Considering that bad press is frequently a precursor to targeted legislation, it seems prudent to respond to many of these claims, beginning with the most obvious: The actual survey data that went into these numbers spans from 2020 to 2021. China banned Bitcoin mining in 2021, and before the ban Chinese miners were some of the most prolific and coal-hungry operations in the entire world. Data collected after the ban shows that the coal-powered mining industry has been cut in half, and renewable/nuclear energy options make up the majority of the pie today. Furthermore, as Bloomberg crypto analyst Jamie Coutts pointed out on Twitter, bitcoin-related emissions have not at all corresponded to the rising hash rate.

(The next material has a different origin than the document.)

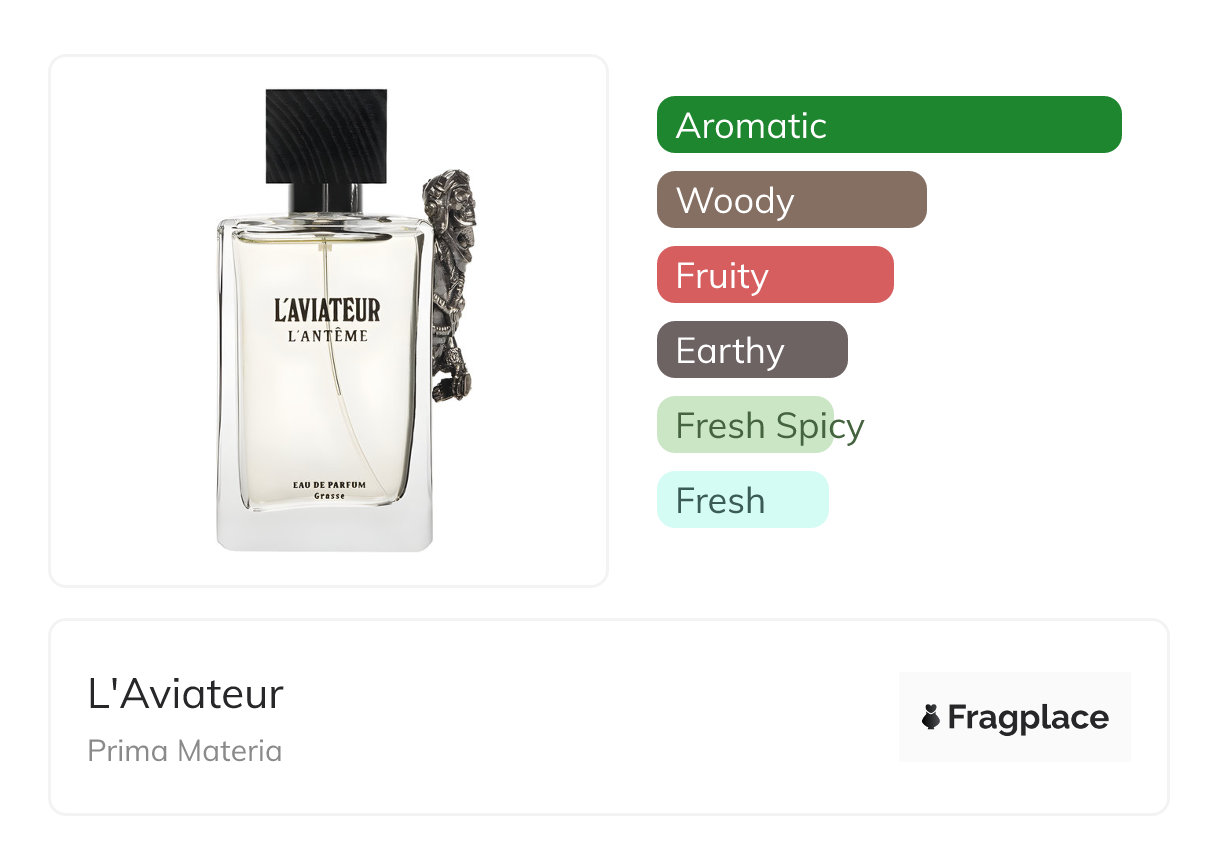Click the clear glass base of bottle
Image resolution: width=1218 pixels, height=864 pixels.
pyautogui.click(x=325, y=528)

He also added that the mining companies themselves are not the actual emitters of carbon, but purchasers from existing power plants, such as in the case of flared gas mining. When it is not profitable for an oil company to capture and resell natural gas from an oil source, it is frequently burned off on-site, the source of the iconic image of an oil derrick with a small flame burning on top. Although companies make deals with the oil drillers to use this flared gas onsite for Bitcoin mining, it is still classified as a non-green mining source even though the gas would still be burned without the mine. Coutts noted especially that the tremendous leaps in the hashrate alongside a stagnation in carbon emissions shows that the industry as a whole is making a greener transition, and all outside the range of the UN’s study.
Ultimately, although environmental claims are an old favorite of Bitcoin’s naysayers when it comes time to publish criticism of the industry, it seems that the largest hurdle facing miners in the coming months will be the halving and the market forces themselves. This rally of profitability for everyone will surely benefit the most well-consolidated firms the most, as they invest in new equipment and revenue streams to weather a time of decreased profitability. But for the smaller and less-advanced firms, the runaway successes of this October may end up being only a mirage. Even if Bitcoin does continue at this rate, it may not be enough for much of the industry to survive, without a serious appraisal of their business strategy. Still, it is clear that Bitcoin mining as a whole will only emerge stronger from this challenge, as wide metrics support a sense of forward progress, no matter what happens with the price in the immediate future.